今春にプレオープンしたが、利用客は「京都からわずかしか離れていないのに町家の風情を堪能できた」「商店街を散歩してみると、ユニークなお店が多く、新たな発見と出合えた」と評価。想定通り、ホテルとその周辺の商店街を行き来していることが分かった。
こうした回遊を大津市は期待する。館内に必要なコンテンツをそろえて宿泊客を囲い込む一般のホテルと違い、商店街を丸ごとホテルに見立てているからだ。利用客は、7棟のうちフロント機能をもつ「近江屋」でチェックインし、屋根のあるアーケード街をホテルの廊下のように歩きながら宿泊先に向かう。
このとき見つけた気になるお店で食べたり飲んだりし、銭湯で汗を流すこともできる。

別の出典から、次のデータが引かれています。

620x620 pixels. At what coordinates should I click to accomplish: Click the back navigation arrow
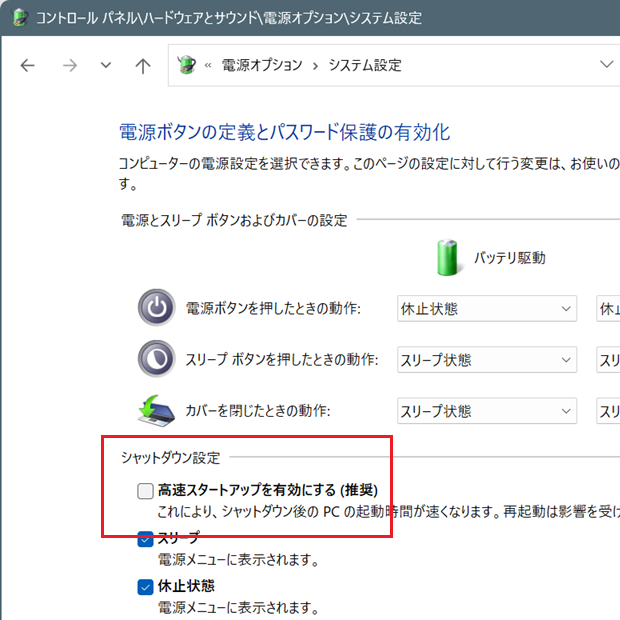27,66
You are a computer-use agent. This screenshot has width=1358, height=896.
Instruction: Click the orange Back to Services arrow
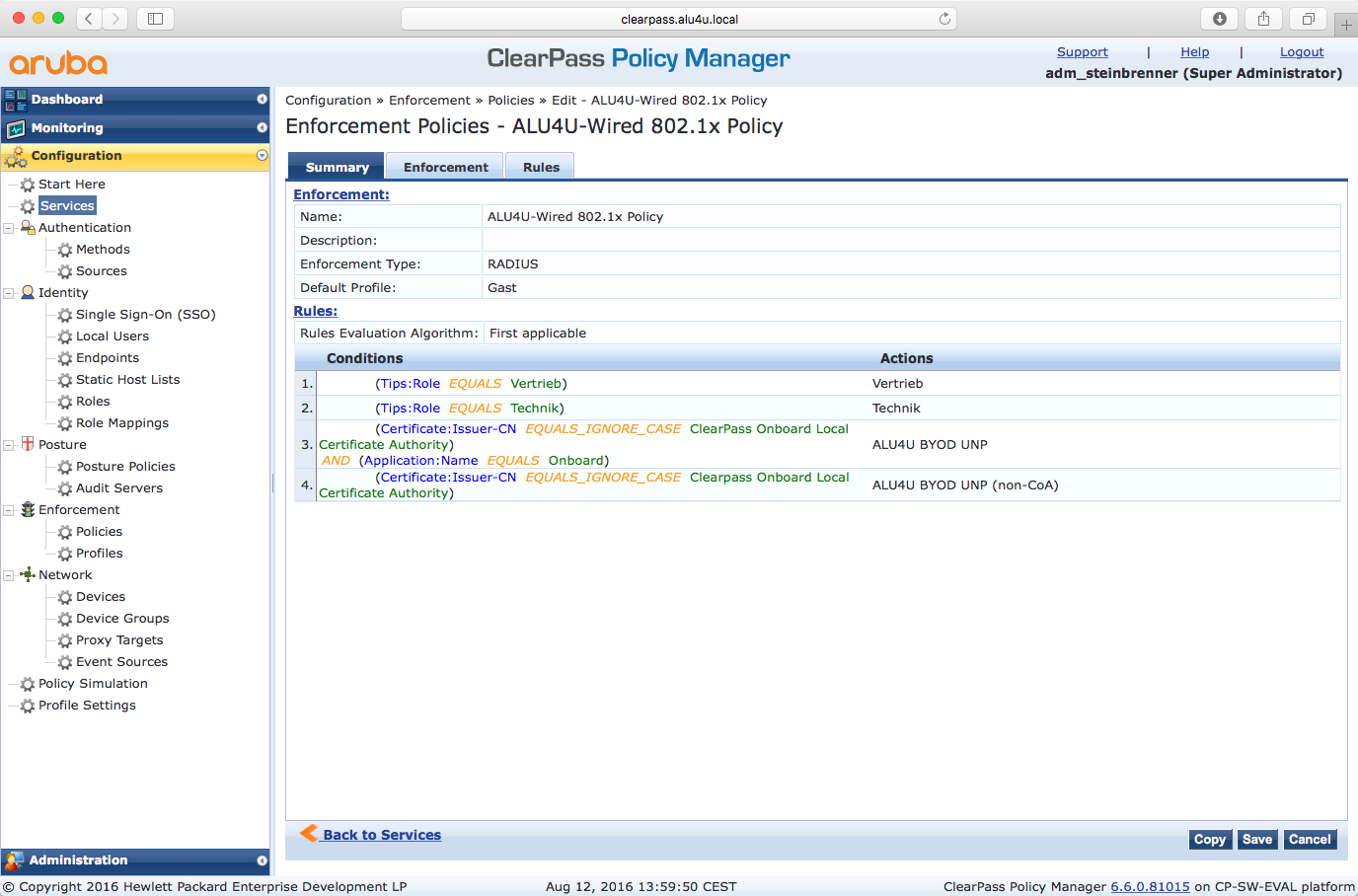(x=309, y=833)
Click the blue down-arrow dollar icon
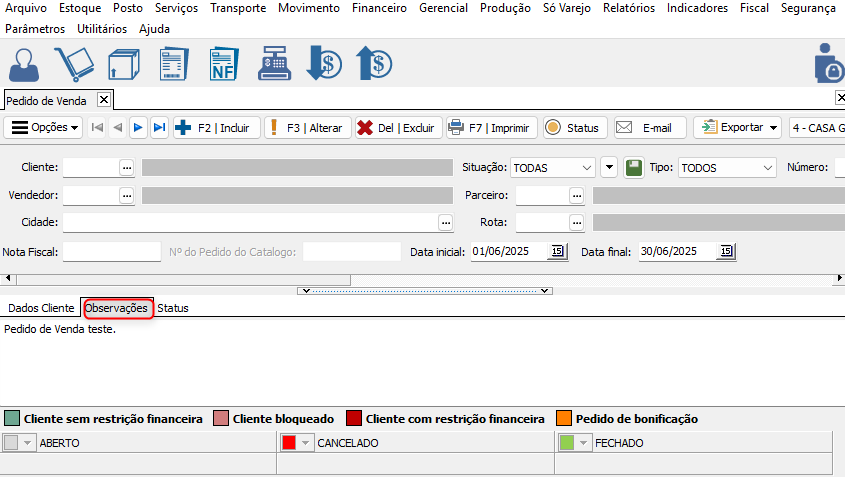The width and height of the screenshot is (845, 477). click(x=324, y=64)
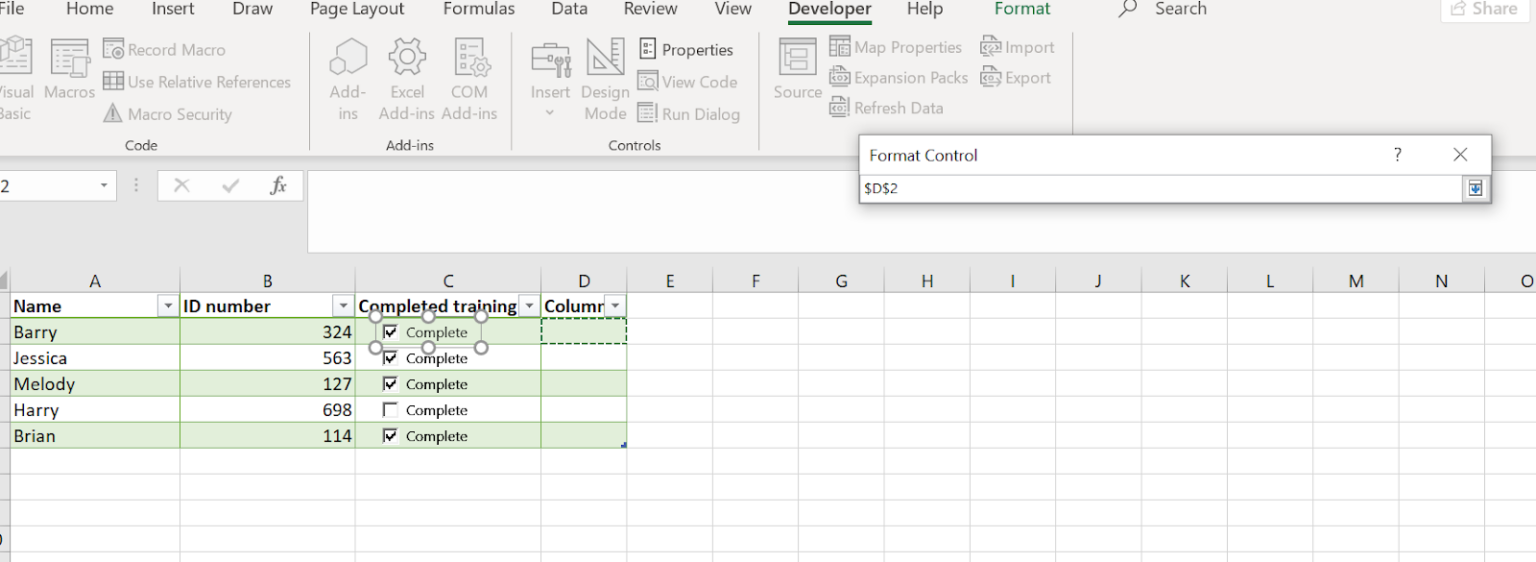Click the Properties button in Controls
Image resolution: width=1536 pixels, height=562 pixels.
click(686, 49)
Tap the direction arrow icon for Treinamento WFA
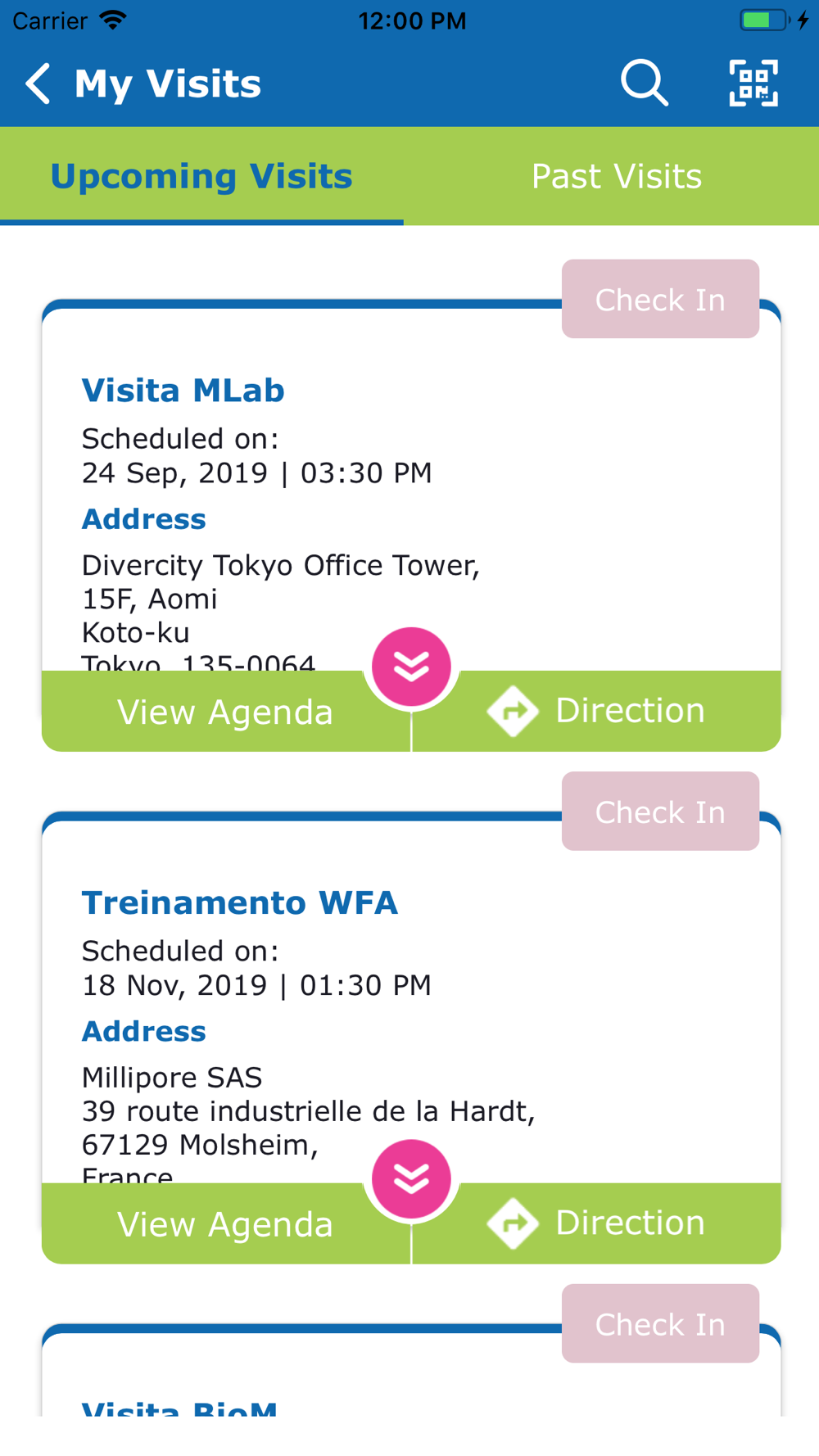819x1456 pixels. pos(513,1223)
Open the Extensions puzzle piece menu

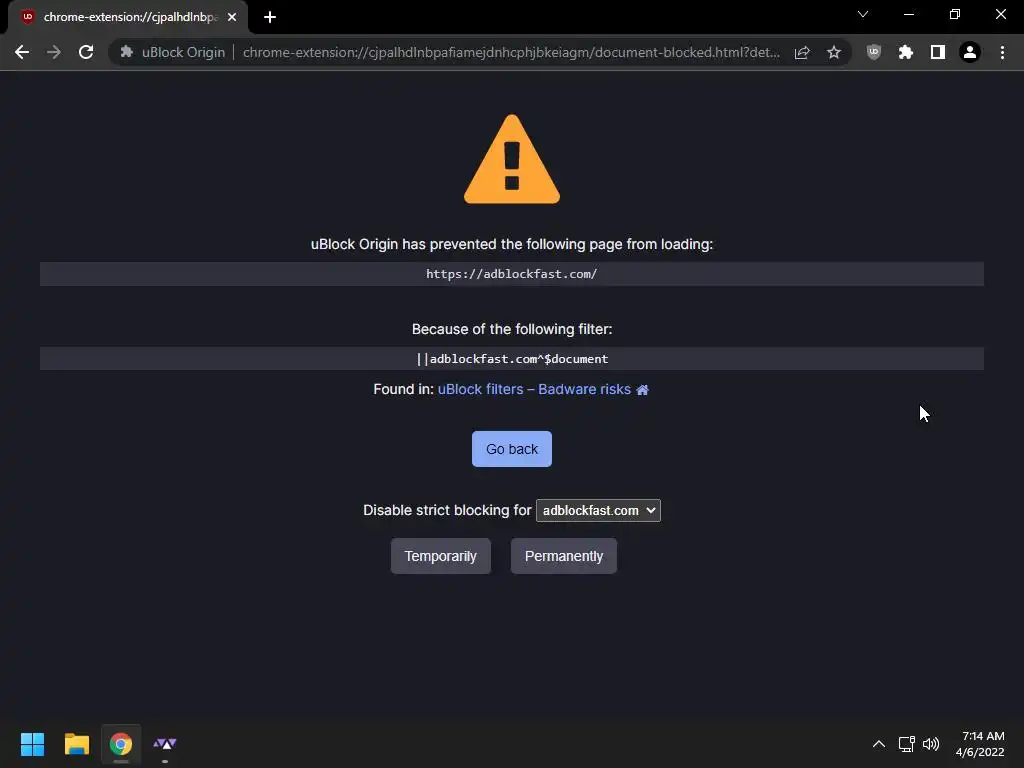tap(905, 52)
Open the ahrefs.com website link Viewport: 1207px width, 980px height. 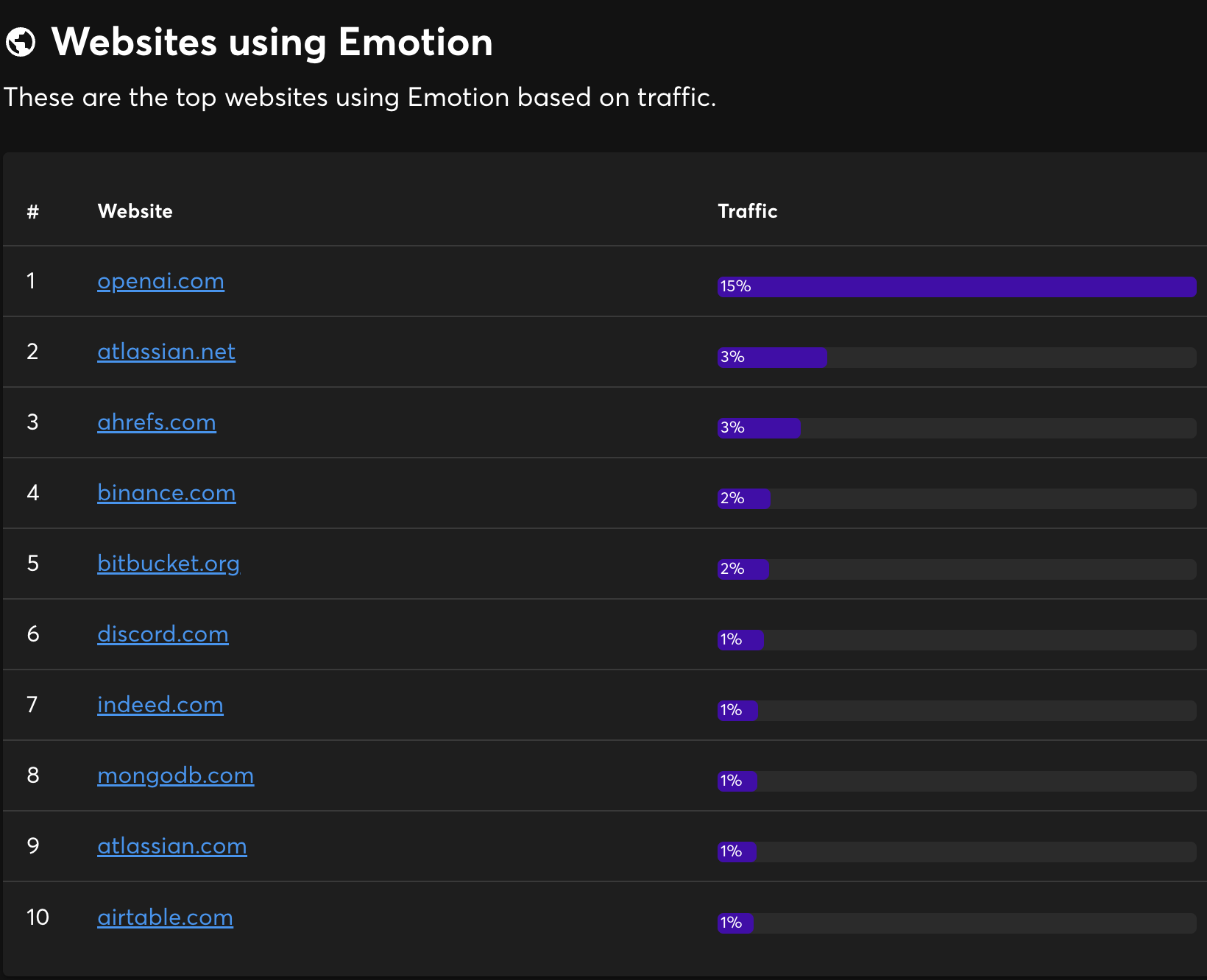pyautogui.click(x=156, y=422)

商店街から少し足を延ばせば琵琶湖や三井寺、比叡山延暦寺、石山寺の景観を楽しめる。
宿場町の復活目指す
宿泊客がホテルの外に出ることで商店街が活気づき、魅力が高まれば観光客を呼び込める-。こう判断した大津市は商店街丸ごとホテルの実現に向け、谷口工務店に経済産業省の国庫補助事業への申請を勧めた。総投資額約3億円のうち約9000万円を補助金で賄えたことで「日本一の町家ホテルを建てることができた」(谷口氏)。